GIVEN TASK
Please reproduce all of the material below line for line, with no changes.

DATA TO USE
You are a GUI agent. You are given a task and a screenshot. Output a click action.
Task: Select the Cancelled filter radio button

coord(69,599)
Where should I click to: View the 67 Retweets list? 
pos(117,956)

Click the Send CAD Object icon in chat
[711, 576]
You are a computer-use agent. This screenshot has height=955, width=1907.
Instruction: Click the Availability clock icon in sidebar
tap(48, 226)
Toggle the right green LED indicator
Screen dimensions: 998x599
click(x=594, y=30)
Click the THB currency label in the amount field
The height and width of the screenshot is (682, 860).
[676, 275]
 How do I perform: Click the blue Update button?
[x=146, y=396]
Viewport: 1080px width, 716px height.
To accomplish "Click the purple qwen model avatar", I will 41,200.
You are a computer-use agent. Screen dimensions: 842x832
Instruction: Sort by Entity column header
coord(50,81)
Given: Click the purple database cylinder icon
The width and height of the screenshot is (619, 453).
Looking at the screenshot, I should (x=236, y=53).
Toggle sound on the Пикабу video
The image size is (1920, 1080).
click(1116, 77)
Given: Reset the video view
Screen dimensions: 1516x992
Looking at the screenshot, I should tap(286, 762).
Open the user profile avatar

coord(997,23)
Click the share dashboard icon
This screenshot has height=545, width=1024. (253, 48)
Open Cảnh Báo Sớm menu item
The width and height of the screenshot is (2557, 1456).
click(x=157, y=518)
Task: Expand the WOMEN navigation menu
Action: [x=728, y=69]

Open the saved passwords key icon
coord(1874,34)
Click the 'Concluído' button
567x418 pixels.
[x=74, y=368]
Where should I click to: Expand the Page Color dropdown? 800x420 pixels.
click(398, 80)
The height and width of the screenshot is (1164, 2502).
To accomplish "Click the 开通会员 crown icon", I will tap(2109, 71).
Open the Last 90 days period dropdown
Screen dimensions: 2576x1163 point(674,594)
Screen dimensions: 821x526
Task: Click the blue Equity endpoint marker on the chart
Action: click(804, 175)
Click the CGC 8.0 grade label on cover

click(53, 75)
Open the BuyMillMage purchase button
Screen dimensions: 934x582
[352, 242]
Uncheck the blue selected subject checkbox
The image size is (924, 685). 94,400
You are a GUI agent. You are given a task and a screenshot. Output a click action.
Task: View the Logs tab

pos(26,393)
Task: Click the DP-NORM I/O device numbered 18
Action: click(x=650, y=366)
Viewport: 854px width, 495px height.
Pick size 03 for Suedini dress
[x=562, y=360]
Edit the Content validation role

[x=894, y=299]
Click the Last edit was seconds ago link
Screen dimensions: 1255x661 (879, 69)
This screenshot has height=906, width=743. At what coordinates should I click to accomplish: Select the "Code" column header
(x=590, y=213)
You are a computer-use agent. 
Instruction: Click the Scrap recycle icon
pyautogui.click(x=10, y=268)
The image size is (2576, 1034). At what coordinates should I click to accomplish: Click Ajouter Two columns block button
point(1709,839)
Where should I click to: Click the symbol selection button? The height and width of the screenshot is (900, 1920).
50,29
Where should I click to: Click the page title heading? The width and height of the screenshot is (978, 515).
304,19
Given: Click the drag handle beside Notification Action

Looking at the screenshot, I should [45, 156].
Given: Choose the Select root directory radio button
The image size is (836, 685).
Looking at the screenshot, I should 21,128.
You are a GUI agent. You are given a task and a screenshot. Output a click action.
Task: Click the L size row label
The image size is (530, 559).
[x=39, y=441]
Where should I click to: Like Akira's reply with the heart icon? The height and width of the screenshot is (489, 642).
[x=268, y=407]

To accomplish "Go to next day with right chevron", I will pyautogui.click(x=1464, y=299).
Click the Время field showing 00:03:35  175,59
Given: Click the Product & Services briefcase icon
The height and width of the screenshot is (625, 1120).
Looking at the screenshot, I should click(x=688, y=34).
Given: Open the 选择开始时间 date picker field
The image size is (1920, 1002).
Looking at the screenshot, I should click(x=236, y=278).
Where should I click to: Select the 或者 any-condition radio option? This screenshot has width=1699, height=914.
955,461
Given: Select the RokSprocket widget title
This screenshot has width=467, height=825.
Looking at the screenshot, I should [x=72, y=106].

FINISHED TASK
You are a GUI agent. You are given a task and a screenshot. Output a click action.
Task: Select the Cancelled filter radio button

coord(69,599)
Where should I click to: View the 67 Retweets list? 
pos(117,956)

Click the Send CAD Object icon in chat
[711, 576]
You are a computer-use agent. This screenshot has height=955, width=1907.
Instruction: Click the Availability clock icon in sidebar
tap(48, 226)
Toggle the right green LED indicator
Screen dimensions: 998x599
click(x=594, y=30)
Click the THB currency label in the amount field
The height and width of the screenshot is (682, 860).
[676, 275]
 How do I perform: Click the blue Update button?
[x=146, y=396]
Viewport: 1080px width, 716px height.
To accomplish "Click the purple qwen model avatar", I will 41,200.
You are a computer-use agent. Screen dimensions: 842x832
Instruction: Sort by Entity column header
coord(50,81)
Given: Click the purple database cylinder icon
The width and height of the screenshot is (619, 453).
Looking at the screenshot, I should (x=236, y=53).
Toggle sound on the Пикабу video
The image size is (1920, 1080).
click(1116, 77)
Given: Reset the video view
Screen dimensions: 1516x992
Looking at the screenshot, I should tap(286, 762).
Open the user profile avatar

coord(997,23)
Click the share dashboard icon
This screenshot has height=545, width=1024. (253, 48)
Open Cảnh Báo Sớm menu item
The width and height of the screenshot is (2557, 1456).
click(x=157, y=518)
Task: Expand the WOMEN navigation menu
Action: [x=728, y=69]

Open the saved passwords key icon
coord(1874,34)
Click the 'Concluído' button
567x418 pixels.
[x=74, y=368]
Where should I click to: Expand the Page Color dropdown? 800x420 pixels.
click(398, 80)
The height and width of the screenshot is (1164, 2502).
To accomplish "Click the 开通会员 crown icon", I will tap(2109, 71).
Open the Last 90 days period dropdown
Screen dimensions: 2576x1163 point(674,594)
Screen dimensions: 821x526
Task: Click the blue Equity endpoint marker on the chart
Action: click(804, 175)
Click the CGC 8.0 grade label on cover

click(53, 75)
Open the BuyMillMage purchase button
Screen dimensions: 934x582
[352, 242]
Uncheck the blue selected subject checkbox
The image size is (924, 685). 94,400
You are a GUI agent. You are given a task and a screenshot. Output a click action.
Task: View the Logs tab

pos(26,393)
Task: Click the DP-NORM I/O device numbered 18
Action: click(x=650, y=366)
Viewport: 854px width, 495px height.
Pick size 03 for Suedini dress
[x=562, y=360]
Edit the Content validation role

[x=894, y=299]
Click the Last edit was seconds ago link
Screen dimensions: 1255x661 (879, 69)
This screenshot has height=906, width=743. At what coordinates should I click to accomplish: Select the "Code" column header
(x=590, y=213)
You are a computer-use agent. 
Instruction: Click the Scrap recycle icon
pyautogui.click(x=10, y=268)
The image size is (2576, 1034). At what coordinates should I click to accomplish: Click Ajouter Two columns block button
point(1709,839)
Where should I click to: Click the symbol selection button? The height and width of the screenshot is (900, 1920).
50,29
Where should I click to: Click the page title heading? The width and height of the screenshot is (978, 515).
304,19
Given: Click the drag handle beside Notification Action

Looking at the screenshot, I should [45, 156].
Given: Choose the Select root directory radio button
The image size is (836, 685).
Looking at the screenshot, I should 21,128.
You are a GUI agent. You are given a task and a screenshot. Output a click action.
Task: Click the L size row label
The image size is (530, 559).
[x=39, y=441]
Where should I click to: Like Akira's reply with the heart icon? The height and width of the screenshot is (489, 642).
[x=268, y=407]

To accomplish "Go to next day with right chevron", I will pyautogui.click(x=1464, y=299).
Click the Время field showing 00:03:35  175,59
Given: Click the Product & Services briefcase icon
The height and width of the screenshot is (625, 1120).
Looking at the screenshot, I should click(x=688, y=34).
Given: Open the 选择开始时间 date picker field
The image size is (1920, 1002).
Looking at the screenshot, I should click(x=236, y=278).
Where should I click to: Select the 或者 any-condition radio option? This screenshot has width=1699, height=914.
955,461
Given: Select the RokSprocket widget title
This screenshot has width=467, height=825.
Looking at the screenshot, I should [x=72, y=106].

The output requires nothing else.